--- Texto fornecido ---
É uma doença bastante peculiar, provocada por vírus. A doença e o vírus são conhecidos pelo mesmo nome: ódio. Propaga-se de indivíduo para indivíduo, pelo ar, livremente.

A transmissão é exponencial, inclusive porque cada indivíduo pode contrair vírus de diferentes cepas ao mesmo tempo. Assim, por exemplo, quando o presidente dos Estados Unidos se encontrou com o presidente do Brasil, a troca de gotículas de saliva foi dupla e cruzada. Apenas conversando, o presidente dos Estados Unidos transmitiu o vírus do ódio ao presidente do Brasil e o presidente dos Brasil transmitiu o vírus do ódio ao presidente dos Estados Unidos. Saíram ambos do encontro com cargas virais duplicadas, prontas para ser descarregadas nas populações de seus países, talvez do mundo inteiro.
---
Detalhes do exercício -
Retome o texto sobre o vírus do ódio, prosseguindo a partir da última frase apresentada.
--- Dados fornecidos ---
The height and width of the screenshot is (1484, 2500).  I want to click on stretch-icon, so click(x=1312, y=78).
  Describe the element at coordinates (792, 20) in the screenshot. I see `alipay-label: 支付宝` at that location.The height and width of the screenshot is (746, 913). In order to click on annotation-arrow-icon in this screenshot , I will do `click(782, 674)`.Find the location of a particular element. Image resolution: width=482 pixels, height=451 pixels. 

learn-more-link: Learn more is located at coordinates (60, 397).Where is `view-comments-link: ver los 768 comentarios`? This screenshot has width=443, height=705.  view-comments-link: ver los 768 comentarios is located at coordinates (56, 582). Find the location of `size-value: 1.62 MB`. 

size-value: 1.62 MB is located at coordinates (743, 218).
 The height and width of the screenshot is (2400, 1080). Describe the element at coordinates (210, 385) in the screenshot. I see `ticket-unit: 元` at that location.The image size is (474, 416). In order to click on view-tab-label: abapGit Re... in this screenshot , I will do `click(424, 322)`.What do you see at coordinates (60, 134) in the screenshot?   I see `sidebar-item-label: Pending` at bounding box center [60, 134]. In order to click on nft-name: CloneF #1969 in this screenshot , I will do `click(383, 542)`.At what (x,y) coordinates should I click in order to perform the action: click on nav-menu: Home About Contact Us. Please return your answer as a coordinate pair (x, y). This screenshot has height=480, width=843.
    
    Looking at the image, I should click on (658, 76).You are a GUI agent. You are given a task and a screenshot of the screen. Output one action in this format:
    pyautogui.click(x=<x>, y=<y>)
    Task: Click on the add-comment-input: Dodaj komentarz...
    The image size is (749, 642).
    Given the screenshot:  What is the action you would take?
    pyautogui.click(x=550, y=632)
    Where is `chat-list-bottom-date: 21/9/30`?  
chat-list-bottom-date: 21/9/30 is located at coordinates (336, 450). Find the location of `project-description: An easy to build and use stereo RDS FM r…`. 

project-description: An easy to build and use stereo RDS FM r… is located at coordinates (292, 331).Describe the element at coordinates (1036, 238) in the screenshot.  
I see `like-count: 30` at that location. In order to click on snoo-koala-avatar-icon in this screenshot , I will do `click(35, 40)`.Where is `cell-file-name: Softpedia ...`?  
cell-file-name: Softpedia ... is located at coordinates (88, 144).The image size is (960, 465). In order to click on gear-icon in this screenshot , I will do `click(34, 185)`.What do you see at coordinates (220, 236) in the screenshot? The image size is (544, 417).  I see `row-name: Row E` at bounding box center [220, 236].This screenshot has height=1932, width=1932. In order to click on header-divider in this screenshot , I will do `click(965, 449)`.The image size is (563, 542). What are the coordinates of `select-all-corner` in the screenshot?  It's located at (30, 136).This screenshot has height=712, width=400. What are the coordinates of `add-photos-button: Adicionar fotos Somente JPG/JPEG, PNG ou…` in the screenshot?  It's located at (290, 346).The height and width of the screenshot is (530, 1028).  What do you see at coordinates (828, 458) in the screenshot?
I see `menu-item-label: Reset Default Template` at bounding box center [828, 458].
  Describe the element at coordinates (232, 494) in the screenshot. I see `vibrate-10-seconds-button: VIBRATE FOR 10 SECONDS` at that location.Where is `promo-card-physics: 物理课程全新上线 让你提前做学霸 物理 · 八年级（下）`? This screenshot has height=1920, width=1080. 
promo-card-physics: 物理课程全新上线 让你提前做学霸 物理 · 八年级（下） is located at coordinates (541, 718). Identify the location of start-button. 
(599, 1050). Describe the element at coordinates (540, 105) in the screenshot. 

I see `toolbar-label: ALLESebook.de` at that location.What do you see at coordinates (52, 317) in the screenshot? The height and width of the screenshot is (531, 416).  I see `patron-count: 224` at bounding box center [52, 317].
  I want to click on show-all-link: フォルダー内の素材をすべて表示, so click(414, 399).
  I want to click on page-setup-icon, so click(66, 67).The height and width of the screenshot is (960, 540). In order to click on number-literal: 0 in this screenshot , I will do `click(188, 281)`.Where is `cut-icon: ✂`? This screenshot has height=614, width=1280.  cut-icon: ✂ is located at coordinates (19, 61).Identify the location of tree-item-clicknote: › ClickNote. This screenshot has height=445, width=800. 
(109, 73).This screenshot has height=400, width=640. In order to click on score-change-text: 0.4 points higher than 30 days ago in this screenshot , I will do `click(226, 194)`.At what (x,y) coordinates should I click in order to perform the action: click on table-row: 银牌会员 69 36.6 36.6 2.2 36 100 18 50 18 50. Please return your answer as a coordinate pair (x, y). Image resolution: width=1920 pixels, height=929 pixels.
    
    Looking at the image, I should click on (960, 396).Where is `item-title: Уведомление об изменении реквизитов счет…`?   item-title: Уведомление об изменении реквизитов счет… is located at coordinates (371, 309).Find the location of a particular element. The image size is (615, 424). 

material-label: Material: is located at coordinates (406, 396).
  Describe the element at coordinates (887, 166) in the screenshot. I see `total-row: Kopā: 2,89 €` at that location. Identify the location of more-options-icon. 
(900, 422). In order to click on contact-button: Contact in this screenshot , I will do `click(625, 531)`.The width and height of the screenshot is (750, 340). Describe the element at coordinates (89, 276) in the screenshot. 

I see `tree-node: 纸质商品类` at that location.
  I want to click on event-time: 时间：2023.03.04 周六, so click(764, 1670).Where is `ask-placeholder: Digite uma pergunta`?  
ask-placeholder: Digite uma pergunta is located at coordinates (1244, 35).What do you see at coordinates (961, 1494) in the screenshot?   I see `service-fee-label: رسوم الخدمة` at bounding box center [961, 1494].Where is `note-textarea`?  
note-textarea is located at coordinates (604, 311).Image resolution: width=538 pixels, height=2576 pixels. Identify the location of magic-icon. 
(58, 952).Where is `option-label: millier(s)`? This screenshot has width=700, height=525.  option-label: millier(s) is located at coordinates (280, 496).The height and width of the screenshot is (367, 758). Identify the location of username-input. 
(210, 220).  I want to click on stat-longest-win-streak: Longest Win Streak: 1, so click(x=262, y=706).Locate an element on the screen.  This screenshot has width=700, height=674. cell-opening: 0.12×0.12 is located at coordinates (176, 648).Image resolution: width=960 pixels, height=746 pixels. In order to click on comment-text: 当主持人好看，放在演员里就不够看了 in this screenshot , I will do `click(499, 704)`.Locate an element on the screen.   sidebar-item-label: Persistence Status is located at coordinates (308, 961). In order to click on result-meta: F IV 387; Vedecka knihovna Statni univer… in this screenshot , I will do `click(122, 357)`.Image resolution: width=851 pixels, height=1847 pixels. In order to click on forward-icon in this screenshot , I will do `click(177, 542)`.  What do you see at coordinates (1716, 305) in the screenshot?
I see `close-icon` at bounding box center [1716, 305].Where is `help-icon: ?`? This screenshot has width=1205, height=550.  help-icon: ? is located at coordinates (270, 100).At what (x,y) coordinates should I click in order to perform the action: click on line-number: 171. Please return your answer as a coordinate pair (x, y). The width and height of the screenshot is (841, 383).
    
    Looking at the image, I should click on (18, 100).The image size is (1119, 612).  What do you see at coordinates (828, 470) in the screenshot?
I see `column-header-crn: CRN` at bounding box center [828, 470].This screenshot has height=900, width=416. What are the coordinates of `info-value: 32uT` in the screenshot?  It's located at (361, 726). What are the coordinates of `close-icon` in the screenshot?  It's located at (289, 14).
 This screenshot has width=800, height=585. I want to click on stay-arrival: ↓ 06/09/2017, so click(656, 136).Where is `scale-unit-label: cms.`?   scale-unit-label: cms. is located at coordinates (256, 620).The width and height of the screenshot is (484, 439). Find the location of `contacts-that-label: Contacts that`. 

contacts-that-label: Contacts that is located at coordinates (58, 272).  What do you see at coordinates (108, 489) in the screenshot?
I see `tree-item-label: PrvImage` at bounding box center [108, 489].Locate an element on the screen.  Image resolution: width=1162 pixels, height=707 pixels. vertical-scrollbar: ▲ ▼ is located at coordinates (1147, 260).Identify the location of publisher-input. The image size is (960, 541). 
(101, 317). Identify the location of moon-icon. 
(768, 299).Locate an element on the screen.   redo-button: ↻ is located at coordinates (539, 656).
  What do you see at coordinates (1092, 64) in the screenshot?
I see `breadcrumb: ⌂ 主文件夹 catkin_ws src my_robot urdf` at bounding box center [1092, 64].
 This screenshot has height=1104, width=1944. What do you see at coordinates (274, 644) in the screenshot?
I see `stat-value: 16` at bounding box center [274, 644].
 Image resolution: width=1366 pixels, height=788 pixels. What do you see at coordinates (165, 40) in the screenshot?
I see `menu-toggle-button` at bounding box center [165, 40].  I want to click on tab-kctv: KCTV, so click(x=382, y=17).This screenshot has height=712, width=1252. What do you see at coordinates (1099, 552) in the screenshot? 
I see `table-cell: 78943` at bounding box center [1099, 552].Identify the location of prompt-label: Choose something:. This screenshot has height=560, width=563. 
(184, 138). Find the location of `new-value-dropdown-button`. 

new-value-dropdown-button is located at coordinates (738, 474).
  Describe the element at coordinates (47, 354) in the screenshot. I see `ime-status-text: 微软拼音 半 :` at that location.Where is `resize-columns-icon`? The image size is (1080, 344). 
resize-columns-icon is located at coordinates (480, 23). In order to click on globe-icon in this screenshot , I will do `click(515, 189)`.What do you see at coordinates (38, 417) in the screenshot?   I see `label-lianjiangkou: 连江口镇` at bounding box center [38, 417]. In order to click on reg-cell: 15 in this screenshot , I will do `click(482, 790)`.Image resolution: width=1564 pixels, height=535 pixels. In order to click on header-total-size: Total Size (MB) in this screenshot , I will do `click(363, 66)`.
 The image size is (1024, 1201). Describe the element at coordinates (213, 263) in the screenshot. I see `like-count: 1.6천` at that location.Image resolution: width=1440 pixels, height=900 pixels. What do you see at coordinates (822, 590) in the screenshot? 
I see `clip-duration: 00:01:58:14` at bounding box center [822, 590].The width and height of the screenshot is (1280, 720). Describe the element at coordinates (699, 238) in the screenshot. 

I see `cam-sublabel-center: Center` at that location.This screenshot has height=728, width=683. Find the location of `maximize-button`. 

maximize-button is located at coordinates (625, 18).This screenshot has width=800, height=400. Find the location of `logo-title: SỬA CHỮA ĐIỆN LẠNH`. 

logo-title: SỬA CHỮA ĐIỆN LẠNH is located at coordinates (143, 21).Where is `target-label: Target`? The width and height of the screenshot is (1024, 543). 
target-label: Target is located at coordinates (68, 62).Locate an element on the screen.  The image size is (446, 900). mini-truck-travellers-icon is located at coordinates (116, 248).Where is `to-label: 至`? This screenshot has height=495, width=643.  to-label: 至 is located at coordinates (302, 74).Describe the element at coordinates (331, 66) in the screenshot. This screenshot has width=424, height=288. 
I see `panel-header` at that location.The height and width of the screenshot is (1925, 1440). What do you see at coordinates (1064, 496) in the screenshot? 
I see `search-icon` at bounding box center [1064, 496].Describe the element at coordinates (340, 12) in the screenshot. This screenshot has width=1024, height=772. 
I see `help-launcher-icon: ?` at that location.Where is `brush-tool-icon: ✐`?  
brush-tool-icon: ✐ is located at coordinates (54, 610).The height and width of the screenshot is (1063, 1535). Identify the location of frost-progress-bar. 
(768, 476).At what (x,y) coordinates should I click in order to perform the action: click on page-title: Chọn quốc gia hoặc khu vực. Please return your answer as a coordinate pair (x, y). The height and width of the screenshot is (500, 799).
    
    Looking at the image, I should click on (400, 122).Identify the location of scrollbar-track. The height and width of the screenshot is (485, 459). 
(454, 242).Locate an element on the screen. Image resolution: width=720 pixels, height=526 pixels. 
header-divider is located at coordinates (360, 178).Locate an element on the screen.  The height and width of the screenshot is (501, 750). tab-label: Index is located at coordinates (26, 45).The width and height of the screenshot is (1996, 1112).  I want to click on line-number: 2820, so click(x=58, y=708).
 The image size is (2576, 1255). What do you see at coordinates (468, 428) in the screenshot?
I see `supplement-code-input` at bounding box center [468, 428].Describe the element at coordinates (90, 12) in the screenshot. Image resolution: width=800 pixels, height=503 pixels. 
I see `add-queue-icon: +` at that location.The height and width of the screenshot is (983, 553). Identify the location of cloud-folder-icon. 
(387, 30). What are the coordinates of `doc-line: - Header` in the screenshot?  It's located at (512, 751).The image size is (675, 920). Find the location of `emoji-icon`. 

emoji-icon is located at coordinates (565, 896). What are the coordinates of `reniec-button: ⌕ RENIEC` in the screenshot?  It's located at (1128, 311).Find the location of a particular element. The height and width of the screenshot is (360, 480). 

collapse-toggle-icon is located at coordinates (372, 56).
---
Resultado do exercício -
O vírus vem se incubando na população brasileira há anos, talvez séculos. Nunca tinha dado o ar de sua graça com a intensidade de agora, mas novo não é. É difícil dizer se o presidente do Brasil transmitiu ódio para parte da população brasileira ou se contraiu ódio de seus eleitores. Entre a parte da população que não sufragou o presidente odioso, outras cepas de ódio se propagam com velocidade assustadora. Alguns doentes são assintomáticos, e nesses casos só se evidenciam contaminados nos mínimos detalhes.

No curral que nutre o vírus, no dia 15 de março de 2020, o presidente e seu gado incendiaram a contaminação do país, irmanados no mesmo ódio – ao Congresso Nacional, ao Supremo Tribunal Federal, às instituições todas, contra eles próprios. Deram-se as mãos o líder e os liderados, transmitindo uns para os outros as respectivas cepas.

As mortes por ódio galopam em curva ascendente. Os portadores de ódio propagam também a morte – vitimam, por essa via, mulheres, negros, indígenas, transexuais, homossexuais, desvalidos da sorte em geral. Portadores de ódio costumam também portar armas, e algumas vidas se perdem por contaminação indireta.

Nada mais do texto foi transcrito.